• Problem description:
Each of the lines below must be written out exactly as shown.

• Provided information:
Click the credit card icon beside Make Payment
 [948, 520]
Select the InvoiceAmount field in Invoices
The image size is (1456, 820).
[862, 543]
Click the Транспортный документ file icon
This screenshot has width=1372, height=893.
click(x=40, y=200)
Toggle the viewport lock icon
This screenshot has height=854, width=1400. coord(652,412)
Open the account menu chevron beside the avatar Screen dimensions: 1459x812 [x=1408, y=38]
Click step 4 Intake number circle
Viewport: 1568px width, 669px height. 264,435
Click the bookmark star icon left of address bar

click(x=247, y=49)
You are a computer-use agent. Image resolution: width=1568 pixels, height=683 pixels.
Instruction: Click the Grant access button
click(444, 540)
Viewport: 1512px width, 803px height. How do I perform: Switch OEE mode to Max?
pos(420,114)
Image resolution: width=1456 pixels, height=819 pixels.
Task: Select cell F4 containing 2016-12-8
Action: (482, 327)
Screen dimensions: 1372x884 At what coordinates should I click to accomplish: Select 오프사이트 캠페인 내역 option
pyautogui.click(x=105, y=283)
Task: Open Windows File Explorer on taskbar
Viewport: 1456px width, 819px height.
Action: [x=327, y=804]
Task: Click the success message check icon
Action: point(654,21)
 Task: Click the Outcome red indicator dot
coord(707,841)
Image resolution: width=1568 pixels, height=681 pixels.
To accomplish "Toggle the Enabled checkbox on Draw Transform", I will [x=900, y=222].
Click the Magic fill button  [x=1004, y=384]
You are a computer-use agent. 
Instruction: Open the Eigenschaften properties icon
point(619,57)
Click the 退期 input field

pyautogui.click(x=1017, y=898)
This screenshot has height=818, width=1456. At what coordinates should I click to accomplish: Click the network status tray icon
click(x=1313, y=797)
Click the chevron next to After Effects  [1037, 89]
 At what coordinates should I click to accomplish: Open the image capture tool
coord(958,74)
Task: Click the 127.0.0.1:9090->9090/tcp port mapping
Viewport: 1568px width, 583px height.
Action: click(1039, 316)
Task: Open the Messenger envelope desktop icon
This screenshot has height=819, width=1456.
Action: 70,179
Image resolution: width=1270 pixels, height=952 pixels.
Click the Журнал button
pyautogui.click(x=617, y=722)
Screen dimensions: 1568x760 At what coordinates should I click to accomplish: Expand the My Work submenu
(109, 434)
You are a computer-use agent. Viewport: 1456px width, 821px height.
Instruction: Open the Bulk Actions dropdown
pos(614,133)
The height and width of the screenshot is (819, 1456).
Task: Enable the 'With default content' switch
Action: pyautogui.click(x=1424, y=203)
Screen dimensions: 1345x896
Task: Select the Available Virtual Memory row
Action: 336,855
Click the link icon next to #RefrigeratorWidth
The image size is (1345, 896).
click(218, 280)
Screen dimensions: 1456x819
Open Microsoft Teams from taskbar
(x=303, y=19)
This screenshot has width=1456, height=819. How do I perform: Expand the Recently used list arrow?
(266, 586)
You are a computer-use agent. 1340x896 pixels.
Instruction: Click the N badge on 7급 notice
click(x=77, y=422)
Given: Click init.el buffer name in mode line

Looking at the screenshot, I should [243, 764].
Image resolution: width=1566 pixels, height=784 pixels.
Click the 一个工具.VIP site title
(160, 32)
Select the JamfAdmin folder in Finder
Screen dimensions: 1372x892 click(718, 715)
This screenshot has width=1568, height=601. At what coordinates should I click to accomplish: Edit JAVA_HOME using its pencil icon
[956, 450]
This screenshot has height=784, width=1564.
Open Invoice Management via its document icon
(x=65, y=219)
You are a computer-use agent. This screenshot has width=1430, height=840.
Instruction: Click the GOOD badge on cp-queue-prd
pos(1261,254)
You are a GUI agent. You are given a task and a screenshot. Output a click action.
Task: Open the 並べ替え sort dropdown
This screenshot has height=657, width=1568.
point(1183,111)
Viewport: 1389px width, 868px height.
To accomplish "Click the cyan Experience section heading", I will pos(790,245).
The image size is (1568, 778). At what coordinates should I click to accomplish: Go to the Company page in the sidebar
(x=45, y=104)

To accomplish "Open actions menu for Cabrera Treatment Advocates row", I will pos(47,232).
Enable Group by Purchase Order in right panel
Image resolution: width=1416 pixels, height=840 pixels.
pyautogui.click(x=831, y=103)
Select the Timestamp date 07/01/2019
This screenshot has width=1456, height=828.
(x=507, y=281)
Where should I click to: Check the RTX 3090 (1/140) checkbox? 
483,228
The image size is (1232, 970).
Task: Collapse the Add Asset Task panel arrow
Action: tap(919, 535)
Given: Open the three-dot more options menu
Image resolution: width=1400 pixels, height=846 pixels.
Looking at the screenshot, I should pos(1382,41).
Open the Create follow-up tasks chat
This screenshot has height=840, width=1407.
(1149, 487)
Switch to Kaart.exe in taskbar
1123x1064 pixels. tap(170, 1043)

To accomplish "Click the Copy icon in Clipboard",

• Answer space:
Click the credit card icon beside Make Payment
 [948, 520]
Select the InvoiceAmount field in Invoices
The image size is (1456, 820).
[862, 543]
Click the Транспортный документ file icon
This screenshot has width=1372, height=893.
click(x=40, y=200)
Toggle the viewport lock icon
This screenshot has height=854, width=1400. coord(652,412)
Open the account menu chevron beside the avatar Screen dimensions: 1459x812 [x=1408, y=38]
Click step 4 Intake number circle
Viewport: 1568px width, 669px height. 264,435
Click the bookmark star icon left of address bar

click(x=247, y=49)
You are a computer-use agent. Image resolution: width=1568 pixels, height=683 pixels.
Instruction: Click the Grant access button
click(444, 540)
Viewport: 1512px width, 803px height. How do I perform: Switch OEE mode to Max?
pos(420,114)
Image resolution: width=1456 pixels, height=819 pixels.
Task: Select cell F4 containing 2016-12-8
Action: (482, 327)
Screen dimensions: 1372x884 At what coordinates should I click to accomplish: Select 오프사이트 캠페인 내역 option
pyautogui.click(x=105, y=283)
Task: Open Windows File Explorer on taskbar
Viewport: 1456px width, 819px height.
Action: [x=327, y=804]
Task: Click the success message check icon
Action: point(654,21)
 Task: Click the Outcome red indicator dot
coord(707,841)
Image resolution: width=1568 pixels, height=681 pixels.
To accomplish "Toggle the Enabled checkbox on Draw Transform", I will [x=900, y=222].
Click the Magic fill button  [x=1004, y=384]
You are a computer-use agent. 
Instruction: Open the Eigenschaften properties icon
point(619,57)
Click the 退期 input field

pyautogui.click(x=1017, y=898)
This screenshot has height=818, width=1456. At what coordinates should I click to accomplish: Click the network status tray icon
click(x=1313, y=797)
Click the chevron next to After Effects  [1037, 89]
 At what coordinates should I click to accomplish: Open the image capture tool
coord(958,74)
Task: Click the 127.0.0.1:9090->9090/tcp port mapping
Viewport: 1568px width, 583px height.
Action: click(1039, 316)
Task: Open the Messenger envelope desktop icon
This screenshot has height=819, width=1456.
Action: 70,179
Image resolution: width=1270 pixels, height=952 pixels.
Click the Журнал button
pyautogui.click(x=617, y=722)
Screen dimensions: 1568x760 At what coordinates should I click to accomplish: Expand the My Work submenu
(109, 434)
You are a computer-use agent. Viewport: 1456px width, 821px height.
Instruction: Open the Bulk Actions dropdown
pos(614,133)
The height and width of the screenshot is (819, 1456).
Task: Enable the 'With default content' switch
Action: pyautogui.click(x=1424, y=203)
Screen dimensions: 1345x896
Task: Select the Available Virtual Memory row
Action: 336,855
Click the link icon next to #RefrigeratorWidth
The image size is (1345, 896).
click(218, 280)
Screen dimensions: 1456x819
Open Microsoft Teams from taskbar
(x=303, y=19)
This screenshot has width=1456, height=819. How do I perform: Expand the Recently used list arrow?
(266, 586)
You are a computer-use agent. 1340x896 pixels.
Instruction: Click the N badge on 7급 notice
click(x=77, y=422)
Given: Click init.el buffer name in mode line

Looking at the screenshot, I should [243, 764].
Image resolution: width=1566 pixels, height=784 pixels.
Click the 一个工具.VIP site title
(160, 32)
Select the JamfAdmin folder in Finder
Screen dimensions: 1372x892 click(718, 715)
This screenshot has width=1568, height=601. At what coordinates should I click to accomplish: Edit JAVA_HOME using its pencil icon
[956, 450]
This screenshot has height=784, width=1564.
Open Invoice Management via its document icon
(x=65, y=219)
You are a computer-use agent. This screenshot has width=1430, height=840.
Instruction: Click the GOOD badge on cp-queue-prd
pos(1261,254)
You are a GUI agent. You are given a task and a screenshot. Output a click action.
Task: Open the 並べ替え sort dropdown
This screenshot has height=657, width=1568.
point(1183,111)
Viewport: 1389px width, 868px height.
To accomplish "Click the cyan Experience section heading", I will pos(790,245).
The image size is (1568, 778). At what coordinates should I click to accomplish: Go to the Company page in the sidebar
(x=45, y=104)

To accomplish "Open actions menu for Cabrera Treatment Advocates row", I will pos(47,232).
Enable Group by Purchase Order in right panel
Image resolution: width=1416 pixels, height=840 pixels.
pyautogui.click(x=831, y=103)
Select the Timestamp date 07/01/2019
This screenshot has width=1456, height=828.
(x=507, y=281)
Where should I click to: Check the RTX 3090 (1/140) checkbox? 
483,228
The image size is (1232, 970).
Task: Collapse the Add Asset Task panel arrow
Action: tap(919, 535)
Given: Open the three-dot more options menu
Image resolution: width=1400 pixels, height=846 pixels.
Looking at the screenshot, I should pos(1382,41).
Open the Create follow-up tasks chat
This screenshot has height=840, width=1407.
(1149, 487)
Switch to Kaart.exe in taskbar
1123x1064 pixels. tap(170, 1043)

To accomplish "Click the Copy icon in Clipboard",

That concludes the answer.